The U.S. Defense Advanced Research Projects Agency (DARPA) this week named University of Massachusetts Amherst professor of computer science Gerome Miklau to lead a 4.5-year, $2.8 million grant to develop tools and techniques that enable the agency to build data management systems in which “private data may be used only for its intended purpose and no other.”
Miklau’s project is part of a national program dubbed by DARPA “Brandeis” in recognition of the U.S. Supreme Court Justice who in an 1890 essay expounded on the right to privacy. DARPA kicked it off this week with an official announcement during the researchers’ initial conference in Washington, D.C.
The work will be carried out in three, 18-month phases, Miklau says. He estimates that UMass Amherst will receive about $1.2 million, while collaborators Ashwin Machanavajjhala at Duke University will get about $1.1 million and Michael Hay at Colgate University approximately $470,000. At UMass Amherst, the project will support two doctoral students.
Miklau says, “Scientists and many others have a legitimate need to study data, but we worry about negative consequences for individuals. Medical epidemiology studies that look at group characteristics, for example, have high value, but we don’t want to reveal facts about individual medical records. Our team designs systems that operate between a trusted data collector, for example, a hospital or the Census Bureau, and a data analyst, so social and medical scientists and government agencies can use aggregate data without knowing all about each individual.”
The task is daunting but critically important, he adds. “It’s a difficult balance to negotiate. It’s not clear that balancing privacy and retaining the usefulness of data is completely achievable in all cases. There are many different types of data and goals for analysis.”

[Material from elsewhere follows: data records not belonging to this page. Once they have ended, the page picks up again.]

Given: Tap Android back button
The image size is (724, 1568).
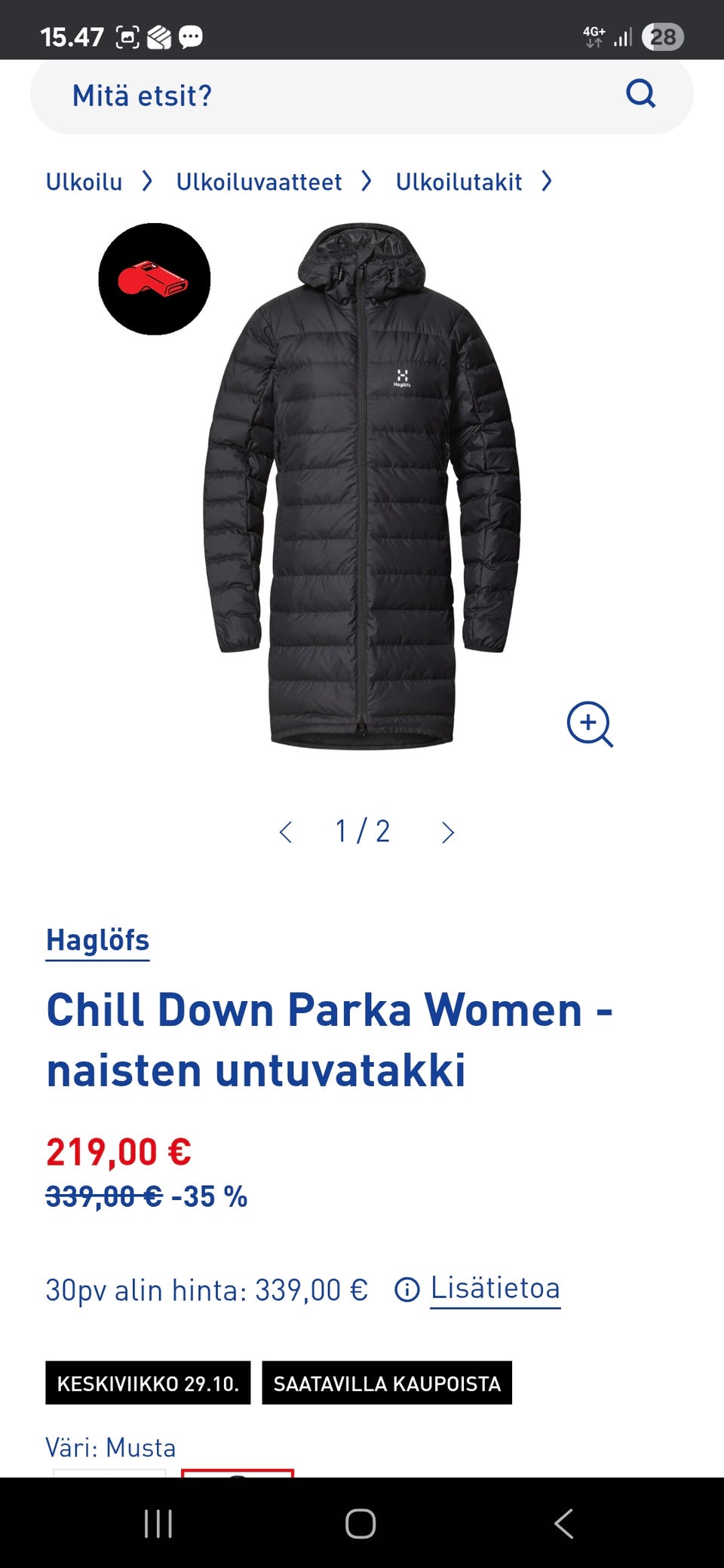Looking at the screenshot, I should click(x=563, y=1524).
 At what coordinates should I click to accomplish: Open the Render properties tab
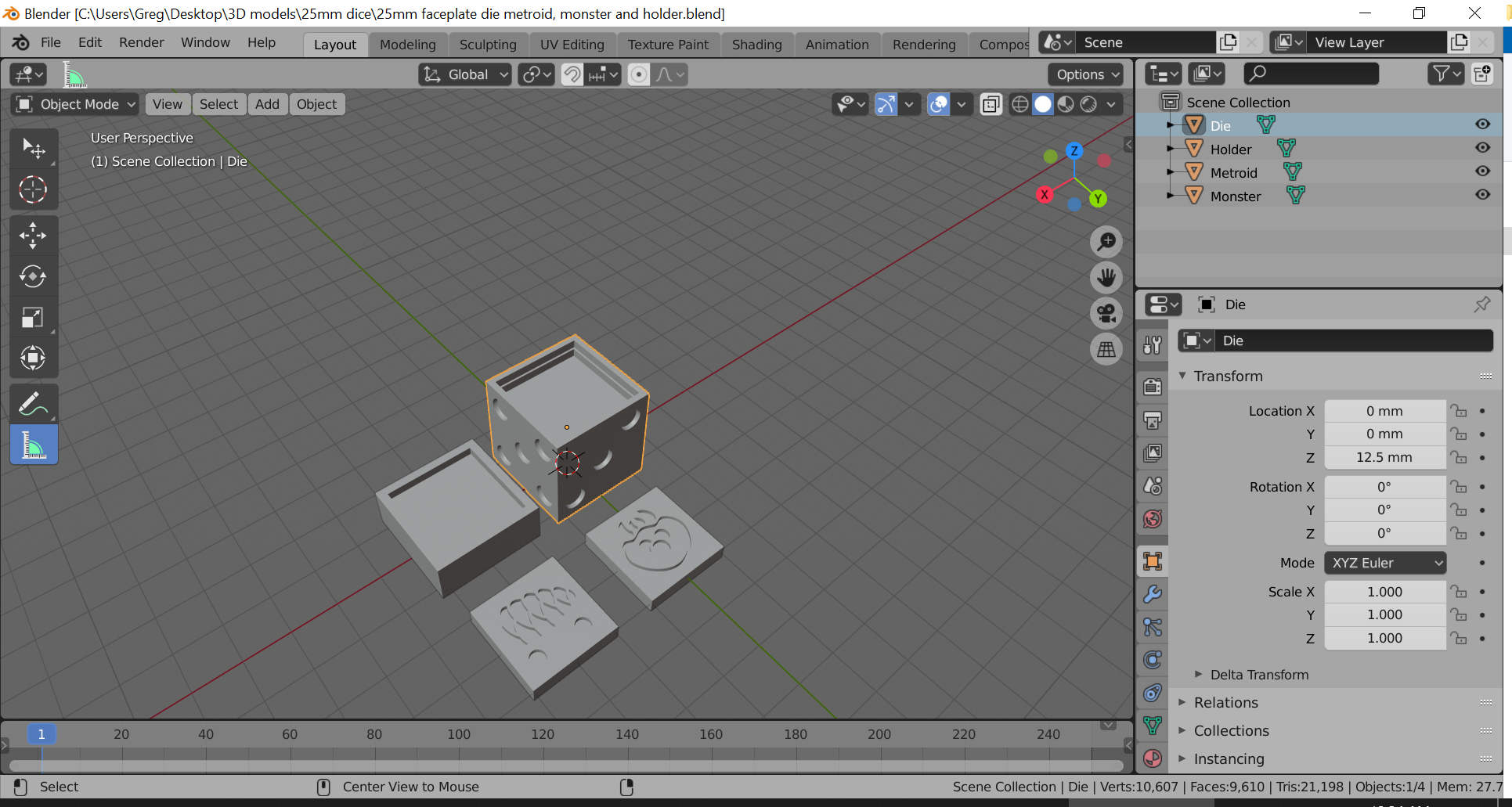pyautogui.click(x=1152, y=386)
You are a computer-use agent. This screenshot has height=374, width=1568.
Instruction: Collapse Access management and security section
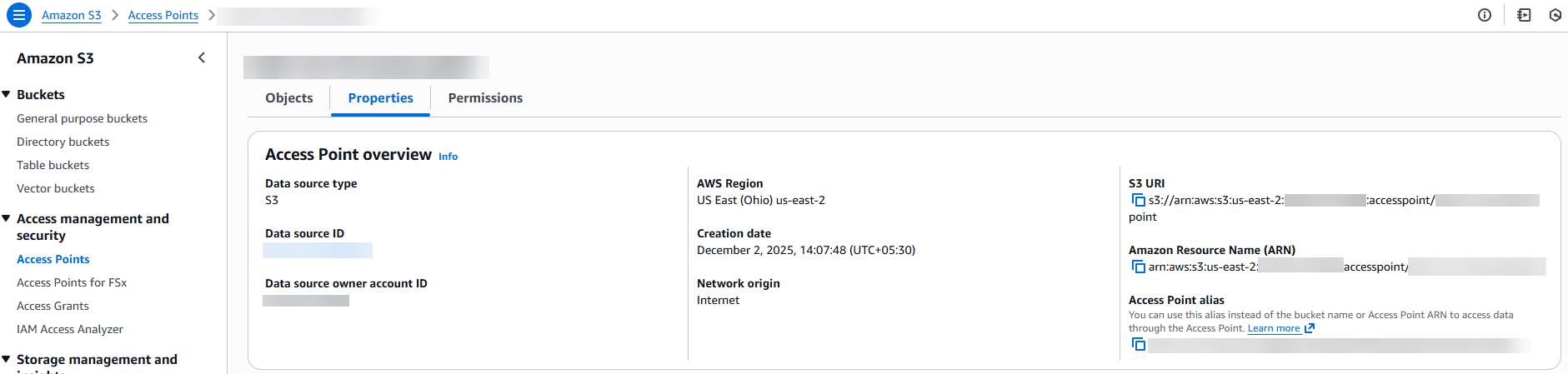(x=7, y=218)
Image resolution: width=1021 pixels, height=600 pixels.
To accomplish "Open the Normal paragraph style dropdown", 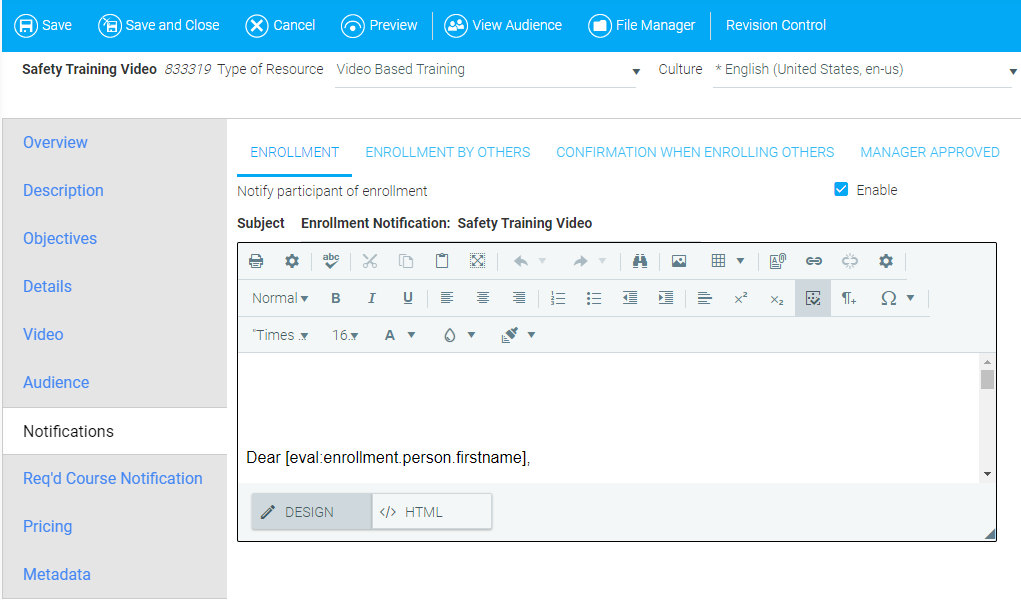I will 280,298.
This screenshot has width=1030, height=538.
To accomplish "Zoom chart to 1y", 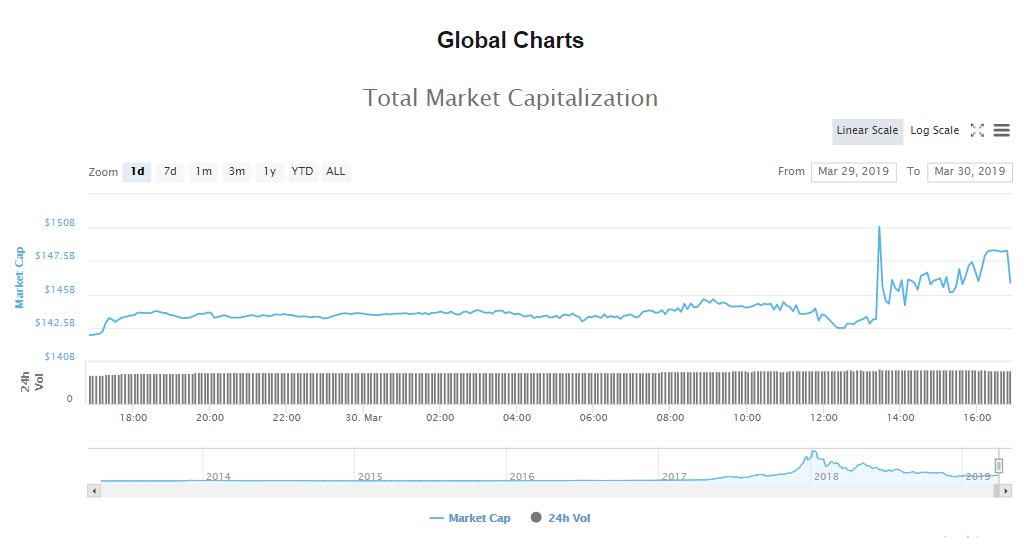I will coord(269,172).
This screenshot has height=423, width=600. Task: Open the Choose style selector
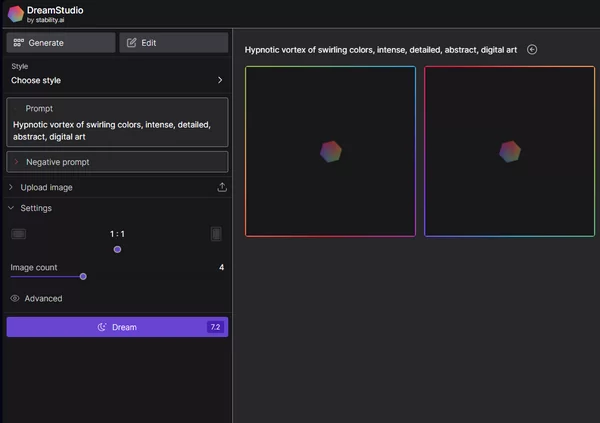117,80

Methods for protecting private information fall into two broad categories: filtering data at the source or trusting the data user to diligently protect it. Both have serious challenges; editing data to hide individual identities can be undone using public information, and trusting users to protect data fails regularly, as seen in recent breaches at stores, health insurance companies and government agencies.
Miklau and colleagues plan to follow a guideline established by cryptographers nearly a decade ago known as differential privacy, which seeks to offer data analysts maximum accuracy in database queries at the same time providing minimal chance of identifying individual records. It offers more reliable protection than data anonymization, he notes.
“Our goal is to move differential privacy forward by improving some very sophisticated algorithms,” the database privacy expert says. “All our work will satisfy privacy, and we’ll try to build in the most usefulness we can. We hope to offer information that is close to the truth but it doesn’t violate anyone’s privacy.”
To accomplish this, he and colleagues will add statistical “noise” to query outputs such that the data in tables and spreadsheets are slightly distorted each time a user queries them.
Miklau explains, “We are going to deliver answers to analysts that are statistically close to what would be delivered if one person has opted out of the database. It’s a random perturbation, like flipping a coin every time you ask a question. The answer then is statistically close, but there is a randomness that helps protect the individual.”
Further, he and colleagues hope to craft a privacy tool that non-specialists can use. Miklau says, “Right now you have to be an expert to deploy these sophisticated algorithms, even to just explore them to see if they will fit your needs. Writing privacy programs currently requires an advanced degree in computer science or statistics; it’s very complicated. We’d like to change that.”
“We want to automate the parts that can be automated to give analyst users a simpler tool,” he adds. His team will attempt to design and build an invisible, behind-the-scenes system that will carry out the underlying engineering on its own, and construct the computational program each user asks for.